- [Exercise aim] Lines from the top of the listing down to the one with "Tout refuser (1324, 1042)", inclusive, are to be copied exactly.
Segment Open
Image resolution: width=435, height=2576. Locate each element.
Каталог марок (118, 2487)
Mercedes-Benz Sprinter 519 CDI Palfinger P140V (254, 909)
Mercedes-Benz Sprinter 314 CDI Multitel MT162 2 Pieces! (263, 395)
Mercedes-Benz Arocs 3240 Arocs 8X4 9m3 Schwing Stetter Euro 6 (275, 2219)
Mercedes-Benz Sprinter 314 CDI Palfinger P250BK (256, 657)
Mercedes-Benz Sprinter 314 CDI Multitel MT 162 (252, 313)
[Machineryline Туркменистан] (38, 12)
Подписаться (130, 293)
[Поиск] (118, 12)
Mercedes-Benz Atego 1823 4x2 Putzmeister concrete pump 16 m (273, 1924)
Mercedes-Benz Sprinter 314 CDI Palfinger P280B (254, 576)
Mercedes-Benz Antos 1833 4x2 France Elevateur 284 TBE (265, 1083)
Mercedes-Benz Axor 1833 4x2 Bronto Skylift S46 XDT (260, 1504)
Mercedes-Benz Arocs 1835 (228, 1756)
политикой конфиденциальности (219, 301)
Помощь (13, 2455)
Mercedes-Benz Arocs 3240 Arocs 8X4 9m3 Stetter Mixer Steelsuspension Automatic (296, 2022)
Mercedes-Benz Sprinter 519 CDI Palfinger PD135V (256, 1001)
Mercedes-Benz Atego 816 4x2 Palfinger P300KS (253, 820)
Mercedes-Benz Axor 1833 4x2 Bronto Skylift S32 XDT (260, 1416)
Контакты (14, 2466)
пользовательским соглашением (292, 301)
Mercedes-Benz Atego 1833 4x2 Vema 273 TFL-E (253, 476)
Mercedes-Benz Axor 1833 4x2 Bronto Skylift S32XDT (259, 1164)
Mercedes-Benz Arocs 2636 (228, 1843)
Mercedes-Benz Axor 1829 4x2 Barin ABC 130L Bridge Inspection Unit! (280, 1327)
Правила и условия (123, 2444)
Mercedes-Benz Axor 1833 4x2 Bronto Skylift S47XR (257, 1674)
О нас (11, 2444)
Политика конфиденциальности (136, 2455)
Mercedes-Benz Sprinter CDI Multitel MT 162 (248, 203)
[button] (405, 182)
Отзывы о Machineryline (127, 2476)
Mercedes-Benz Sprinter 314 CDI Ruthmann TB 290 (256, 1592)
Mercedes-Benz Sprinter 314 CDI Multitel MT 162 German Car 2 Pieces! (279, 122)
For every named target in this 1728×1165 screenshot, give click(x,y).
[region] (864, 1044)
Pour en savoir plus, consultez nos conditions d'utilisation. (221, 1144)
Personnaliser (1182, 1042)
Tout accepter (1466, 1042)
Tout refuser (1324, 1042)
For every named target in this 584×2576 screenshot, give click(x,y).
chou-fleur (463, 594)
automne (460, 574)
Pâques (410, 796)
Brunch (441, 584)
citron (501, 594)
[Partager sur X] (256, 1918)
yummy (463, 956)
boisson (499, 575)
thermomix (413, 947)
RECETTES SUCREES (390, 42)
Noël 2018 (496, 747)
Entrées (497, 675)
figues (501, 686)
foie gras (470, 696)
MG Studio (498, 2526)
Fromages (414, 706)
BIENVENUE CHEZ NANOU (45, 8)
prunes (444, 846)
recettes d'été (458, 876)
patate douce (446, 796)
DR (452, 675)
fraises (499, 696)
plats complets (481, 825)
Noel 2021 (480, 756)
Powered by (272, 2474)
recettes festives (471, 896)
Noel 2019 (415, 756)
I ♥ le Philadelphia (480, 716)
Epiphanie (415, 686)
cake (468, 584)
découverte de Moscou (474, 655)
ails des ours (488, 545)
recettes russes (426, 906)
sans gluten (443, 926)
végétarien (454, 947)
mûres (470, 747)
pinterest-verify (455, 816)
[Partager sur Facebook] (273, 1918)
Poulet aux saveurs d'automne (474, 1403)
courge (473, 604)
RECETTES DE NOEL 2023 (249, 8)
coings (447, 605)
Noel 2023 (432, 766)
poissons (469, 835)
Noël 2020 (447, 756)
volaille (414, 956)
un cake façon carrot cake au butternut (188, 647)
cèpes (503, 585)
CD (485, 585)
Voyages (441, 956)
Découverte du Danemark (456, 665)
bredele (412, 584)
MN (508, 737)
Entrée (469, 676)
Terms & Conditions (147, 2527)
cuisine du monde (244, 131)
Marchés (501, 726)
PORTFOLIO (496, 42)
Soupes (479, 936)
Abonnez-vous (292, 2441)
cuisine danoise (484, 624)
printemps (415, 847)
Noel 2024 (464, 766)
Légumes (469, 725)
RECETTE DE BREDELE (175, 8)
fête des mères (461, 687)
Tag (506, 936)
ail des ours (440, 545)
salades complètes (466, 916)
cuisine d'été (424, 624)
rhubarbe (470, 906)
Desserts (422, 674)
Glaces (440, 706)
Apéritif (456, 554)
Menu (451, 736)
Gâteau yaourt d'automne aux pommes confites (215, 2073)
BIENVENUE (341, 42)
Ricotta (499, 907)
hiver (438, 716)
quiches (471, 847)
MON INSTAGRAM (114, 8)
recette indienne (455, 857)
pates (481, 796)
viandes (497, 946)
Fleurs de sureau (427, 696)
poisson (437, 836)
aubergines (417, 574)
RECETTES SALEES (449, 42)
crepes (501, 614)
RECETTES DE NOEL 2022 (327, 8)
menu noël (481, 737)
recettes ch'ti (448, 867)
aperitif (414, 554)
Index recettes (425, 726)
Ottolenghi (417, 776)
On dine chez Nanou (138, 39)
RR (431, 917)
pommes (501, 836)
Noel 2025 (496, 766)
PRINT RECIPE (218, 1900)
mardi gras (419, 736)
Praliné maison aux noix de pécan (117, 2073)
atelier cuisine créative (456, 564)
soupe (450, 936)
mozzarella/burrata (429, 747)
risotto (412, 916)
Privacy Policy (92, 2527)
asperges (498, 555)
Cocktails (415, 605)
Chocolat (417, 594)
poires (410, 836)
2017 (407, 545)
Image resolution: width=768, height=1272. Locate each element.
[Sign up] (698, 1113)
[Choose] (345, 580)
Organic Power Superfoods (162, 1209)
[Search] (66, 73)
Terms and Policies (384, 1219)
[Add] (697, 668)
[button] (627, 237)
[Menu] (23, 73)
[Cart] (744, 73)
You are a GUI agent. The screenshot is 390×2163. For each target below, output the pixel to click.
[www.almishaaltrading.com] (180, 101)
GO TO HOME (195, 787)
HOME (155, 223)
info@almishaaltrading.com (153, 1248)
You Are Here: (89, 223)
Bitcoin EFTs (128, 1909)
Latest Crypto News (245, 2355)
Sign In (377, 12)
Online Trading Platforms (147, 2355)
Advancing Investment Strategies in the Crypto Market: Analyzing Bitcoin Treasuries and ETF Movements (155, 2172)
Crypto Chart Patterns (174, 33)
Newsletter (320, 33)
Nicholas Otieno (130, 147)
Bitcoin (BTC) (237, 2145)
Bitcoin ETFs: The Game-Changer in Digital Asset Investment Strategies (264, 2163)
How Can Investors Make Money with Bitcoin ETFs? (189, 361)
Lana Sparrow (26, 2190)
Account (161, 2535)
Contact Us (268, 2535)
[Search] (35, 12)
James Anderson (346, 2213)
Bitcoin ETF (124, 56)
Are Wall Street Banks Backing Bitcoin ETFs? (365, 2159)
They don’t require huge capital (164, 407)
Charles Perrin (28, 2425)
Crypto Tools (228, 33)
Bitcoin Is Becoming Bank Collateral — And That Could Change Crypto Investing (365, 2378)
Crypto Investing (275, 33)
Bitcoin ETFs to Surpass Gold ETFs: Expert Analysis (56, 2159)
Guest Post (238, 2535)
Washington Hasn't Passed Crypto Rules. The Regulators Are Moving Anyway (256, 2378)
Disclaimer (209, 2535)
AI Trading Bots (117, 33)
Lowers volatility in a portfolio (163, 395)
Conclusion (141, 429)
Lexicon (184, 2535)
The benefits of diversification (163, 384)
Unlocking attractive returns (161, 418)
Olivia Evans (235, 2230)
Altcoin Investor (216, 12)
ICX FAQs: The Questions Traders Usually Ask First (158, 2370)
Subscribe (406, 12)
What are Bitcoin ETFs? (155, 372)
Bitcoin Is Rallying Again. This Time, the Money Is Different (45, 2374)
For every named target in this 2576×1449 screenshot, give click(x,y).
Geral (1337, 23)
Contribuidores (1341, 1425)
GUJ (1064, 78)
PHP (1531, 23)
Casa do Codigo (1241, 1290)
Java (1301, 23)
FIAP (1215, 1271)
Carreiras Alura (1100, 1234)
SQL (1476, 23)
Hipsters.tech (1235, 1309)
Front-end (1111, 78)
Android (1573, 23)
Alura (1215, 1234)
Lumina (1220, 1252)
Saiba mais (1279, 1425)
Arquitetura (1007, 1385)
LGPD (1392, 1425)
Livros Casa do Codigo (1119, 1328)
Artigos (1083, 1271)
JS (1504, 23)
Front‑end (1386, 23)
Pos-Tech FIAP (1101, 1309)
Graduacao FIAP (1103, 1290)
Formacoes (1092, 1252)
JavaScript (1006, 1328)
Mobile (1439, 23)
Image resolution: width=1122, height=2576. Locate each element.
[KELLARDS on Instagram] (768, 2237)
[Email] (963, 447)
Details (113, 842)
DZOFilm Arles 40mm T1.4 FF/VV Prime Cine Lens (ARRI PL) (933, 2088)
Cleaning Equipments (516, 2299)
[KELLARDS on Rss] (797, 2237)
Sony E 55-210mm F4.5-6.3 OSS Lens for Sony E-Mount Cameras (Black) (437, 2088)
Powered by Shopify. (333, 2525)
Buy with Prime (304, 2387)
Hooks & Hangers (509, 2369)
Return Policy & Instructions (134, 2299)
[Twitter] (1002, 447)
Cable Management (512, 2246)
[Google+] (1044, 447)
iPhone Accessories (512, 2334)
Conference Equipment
Segment Closed
- [Exercise answer]
Image resolution: width=435, height=2576. Locate each element.
Каталог марок (118, 2487)
Mercedes-Benz Sprinter 519 CDI Palfinger P140V (254, 909)
Mercedes-Benz Sprinter 314 CDI Multitel MT162 2 Pieces! (263, 395)
Mercedes-Benz Arocs 3240 Arocs 8X4 9m3 Schwing Stetter Euro 6 (275, 2219)
Mercedes-Benz Sprinter 314 CDI Palfinger P250BK (256, 657)
Mercedes-Benz Sprinter 314 CDI Multitel MT 162 (252, 313)
[Machineryline Туркменистан] (38, 12)
Подписаться (130, 293)
[Поиск] (118, 12)
Mercedes-Benz Atego 1823 4x2 Putzmeister concrete pump 16 m (273, 1924)
Mercedes-Benz Sprinter 314 CDI Palfinger P280B (254, 576)
Mercedes-Benz Antos 1833 4x2 France Elevateur 284 TBE (265, 1083)
Mercedes-Benz Axor 1833 4x2 Bronto Skylift S46 XDT (260, 1504)
Mercedes-Benz Arocs 1835 (228, 1756)
политикой конфиденциальности (219, 301)
Помощь (13, 2455)
Mercedes-Benz Arocs 3240 Arocs 8X4 9m3 Stetter Mixer Steelsuspension Automatic (296, 2022)
Mercedes-Benz Sprinter 519 CDI Palfinger PD135V (256, 1001)
Mercedes-Benz Atego 816 4x2 Palfinger P300KS (253, 820)
Mercedes-Benz Axor 1833 4x2 Bronto Skylift S32 XDT (260, 1416)
Контакты (14, 2466)
пользовательским соглашением (292, 301)
Mercedes-Benz Atego 1833 4x2 Vema 273 TFL-E (253, 476)
Mercedes-Benz Axor 1833 4x2 Bronto Skylift S32XDT (259, 1164)
Mercedes-Benz Arocs 2636 (228, 1843)
Mercedes-Benz Axor 1829 4x2 Barin ABC 130L Bridge Inspection Unit! (280, 1327)
Правила и условия (123, 2444)
Mercedes-Benz Axor 1833 4x2 Bronto Skylift S47XR (257, 1674)
О нас (11, 2444)
Политика конфиденциальности (136, 2455)
Mercedes-Benz Sprinter CDI Multitel MT 162 (248, 203)
[button] (405, 182)
Отзывы о Machineryline (127, 2476)
Mercedes-Benz Sprinter 314 CDI Ruthmann TB 290 (256, 1592)
Mercedes-Benz Sprinter 314 CDI Multitel MT 162 German Car 2 Pieces! (279, 122)
For every named target in this 1728×1165 screenshot, give click(x,y).
[region] (864, 1044)
Pour en savoir plus, consultez nos conditions d'utilisation. (221, 1144)
Personnaliser (1182, 1042)
Tout accepter (1466, 1042)
Tout refuser (1324, 1042)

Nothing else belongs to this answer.